The U.S.-China Tariff Truce: A Turning Point for Global Trade and What Comes Next
The economic battle between the United States and China—two of the world's largest economies—has dominated headlines for years, unsettling markets and reshaping global trade flows. But in a surprising turn, 2025 began with a de-escalation: a 90-day truce that significantly reduces tariffs and aims to reestablish trust between both nations.
This article explores what this truce really means in figures, who benefits, and how it will reshape international trade. We’ll also dive into how this affects freight forwarders specifically, with insight into rates, volumes, and operational forecasts.

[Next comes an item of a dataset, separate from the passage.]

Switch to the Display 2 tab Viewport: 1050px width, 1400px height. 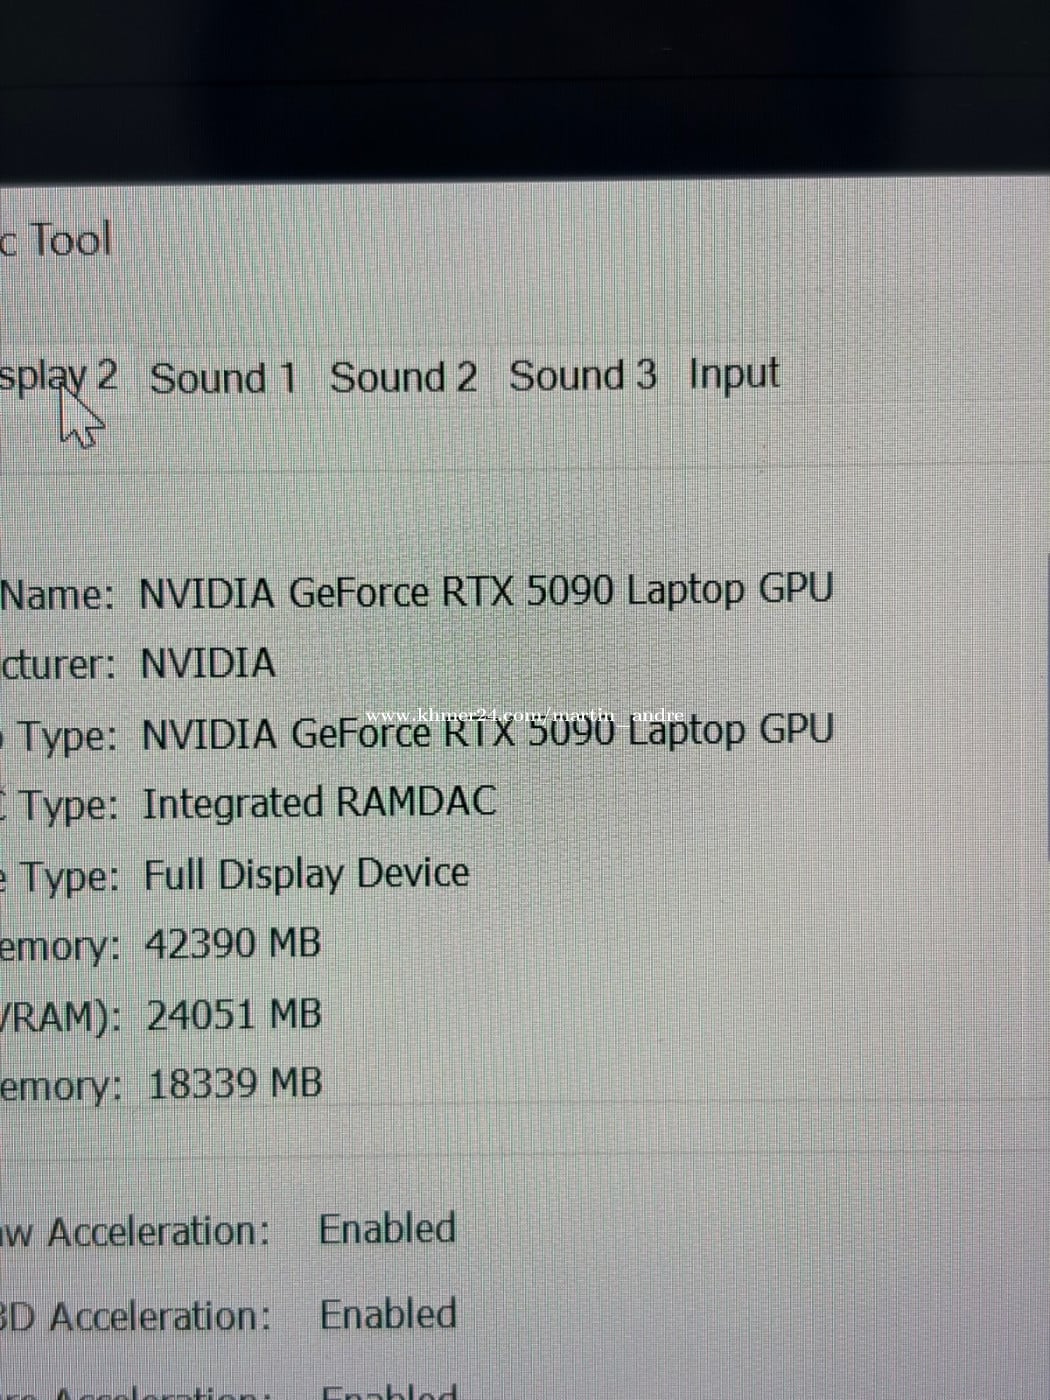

The Agreement: A Brief Overview
On May 14, 2025, both the United States and China agreed to a short-term truce that reduces U.S. tariffs on Chinese goods from an average of 145% to 30%, and Chinese tariffs on U.S. goods like agriculture and heavy machinery from 125% to 10%.
While this is not a full resolution, it is a de-escalation aimed at giving negotiators breathing room to pursue a long-term solution.
Shipping and Trade in Numbers
Within days of the announcement, the impact on international shipping was clear:
Hapag-Lloyd reported a 50% surge in container bookings from China to the U.S.
U.S. agricultural exports saw immediate inquiries rise by 28%.
Major ports in Los Angeles, Long Beach, and Shanghai reported a significant uptick in incoming and outgoing TEUs (Twenty-foot Equivalent Units).
Industry analysts expect global trade to grow by 2.5% in 2025, reversing a previous forecast of only 1.8% amid ongoing tariff pressures.
Freight Forwarders: A New Era of Opportunity and Challenge
This sudden spike in demand has triggered a ripple effect in the freight forwarding industry:
1. Short-Term Boom in Bookings
With companies rushing to take advantage of the 90-day tariff reduction, forwarders are experiencing:
Higher-than-usual booking volumes for China-to-U.S. lanes.
A shift from long-term contracts to spot market bookings, as shippers prioritize speed.
2. Spot Rates Expected to Rise
Trans-Pacific spot freight rates are projected to increase 15–20% through Q2 and Q3 of 2025, driven by:
Sudden demand spikes
Capacity tightening
Container repositioning imbalances
3. Pressure on Capacity and Equipment
Vessel space and container availability are becoming more competitive. Freight forwarders must plan ahead to secure:
Vessel slots
Warehousing and transloading capacity in U.S. West Coast ports
Some forwarders are already advising clients to shift to alternate Asian ports (like Vietnam or Malaysia) to reduce risk from capacity bottlenecks in Chinese ports.
4. Increased Operational Complexity
Customs clearance is being expedited in many jurisdictions due to reduced tariffs, but forwarders must stay nimble. Key changes include:
Dynamic tariff classifications
Real-time rate recalculations
Surge in “just-in-time” orders
Sector Outlook: Trade Volumes and Economic Growth
Despite the truce, both U.S. and Chinese economies face headwinds:
U.S. GDP growth is forecasted to slow from 2.1% to 1.7% in 2025.
China’s GDP growth may drop to 4.1%, reflecting internal debt and demographic shifts.
Still, the reduction in tariffs could temporarily stabilize demand in sensitive sectors like:
Consumer electronics
Agricultural commodities
Renewable energy equipment
Auto parts
Freight forwarders who specialize in these sectors are likely to benefit in the short term.
What Comes Next? Trends and Tendencies
The truce is a bandage—not a cure. Here’s where the trends are heading:
Re-Negotiation Cycles
Expect more 90-day extensions. Negotiators are trying to build mutual economic incentives for deeper reforms, including IP protection, forced tech transfer restrictions, and fair competition frameworks.
Diversified Sourcing Continues
Even with lower tariffs, many Western businesses will continue to diversify manufacturing away from China. Freight forwarders will need to build stronger networks in Southeast Asia, Mexico, and Eastern Europe.
Digital Logistics Gets a Boost
The truce has sparked renewed investment in AI-driven logistics, with digital forwarders gaining an edge in:
Real-time tracking
Dynamic pricing
Predictive capacity planning
Conclusion: What This Means for Freight Forwarders
The 90-day tariff truce is a unique opportunity and a challenge for freight forwarders. Here’s what they should do:
Be Agile – Quickly adapt to volume spikes and shifting trade lanes.
Invest in Visibility – Tools that offer real-time data will provide a competitive edge.
Plan for Rate Volatility – Spot rates are unpredictable. Use hedging strategies or pre-book when possible.
Educate Clients – Many shippers are unaware of the implications. Help them navigate classification codes, customs rules, and capacity planning.
If the truce extends, we may see stabilization and rate normalization by the end of 2025. If it fails, the chaos of 2018–2020 could return—only with new global players in the mix.
In any case, freight forwarders are no longer just intermediaries. In 2025 and beyond, they are strategic advisors at the core of global trade.